ACTION ITEM — May I have the lines from the one containing "This screenshot has width=719, height=539." to the end of the entries, returned exactly and with nothing else?
= = = = =
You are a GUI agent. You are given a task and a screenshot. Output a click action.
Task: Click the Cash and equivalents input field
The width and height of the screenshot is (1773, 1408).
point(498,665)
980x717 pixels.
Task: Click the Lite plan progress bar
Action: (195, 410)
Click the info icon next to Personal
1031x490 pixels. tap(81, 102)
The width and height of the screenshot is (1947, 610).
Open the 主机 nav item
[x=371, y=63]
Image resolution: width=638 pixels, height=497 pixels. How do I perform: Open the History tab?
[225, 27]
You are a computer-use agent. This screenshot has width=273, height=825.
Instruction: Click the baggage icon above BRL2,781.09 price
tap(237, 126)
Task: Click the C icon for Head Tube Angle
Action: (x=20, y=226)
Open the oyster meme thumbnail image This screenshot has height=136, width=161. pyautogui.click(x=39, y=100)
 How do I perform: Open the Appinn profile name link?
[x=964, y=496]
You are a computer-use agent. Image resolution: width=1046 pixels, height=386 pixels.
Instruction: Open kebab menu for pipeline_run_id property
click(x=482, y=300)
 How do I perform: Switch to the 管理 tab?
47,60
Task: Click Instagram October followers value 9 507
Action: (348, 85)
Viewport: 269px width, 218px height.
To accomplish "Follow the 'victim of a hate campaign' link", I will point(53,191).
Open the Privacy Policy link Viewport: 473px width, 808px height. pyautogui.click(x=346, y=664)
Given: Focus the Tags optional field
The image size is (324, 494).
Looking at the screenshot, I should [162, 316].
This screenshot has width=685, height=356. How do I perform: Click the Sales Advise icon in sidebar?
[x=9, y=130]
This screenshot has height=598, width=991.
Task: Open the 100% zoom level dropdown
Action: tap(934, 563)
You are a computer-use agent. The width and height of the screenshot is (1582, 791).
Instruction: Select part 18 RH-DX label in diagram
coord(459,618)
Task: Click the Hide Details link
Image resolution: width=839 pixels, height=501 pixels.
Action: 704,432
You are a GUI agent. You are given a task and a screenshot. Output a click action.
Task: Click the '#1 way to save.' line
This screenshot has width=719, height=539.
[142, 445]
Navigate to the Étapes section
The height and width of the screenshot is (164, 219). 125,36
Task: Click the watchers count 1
= = = = =
EXPECTED OUTPUT —
This screenshot has width=719, height=539.
[142, 445]
Navigate to the Étapes section
The height and width of the screenshot is (164, 219). 125,36
Task: Click the watchers count 1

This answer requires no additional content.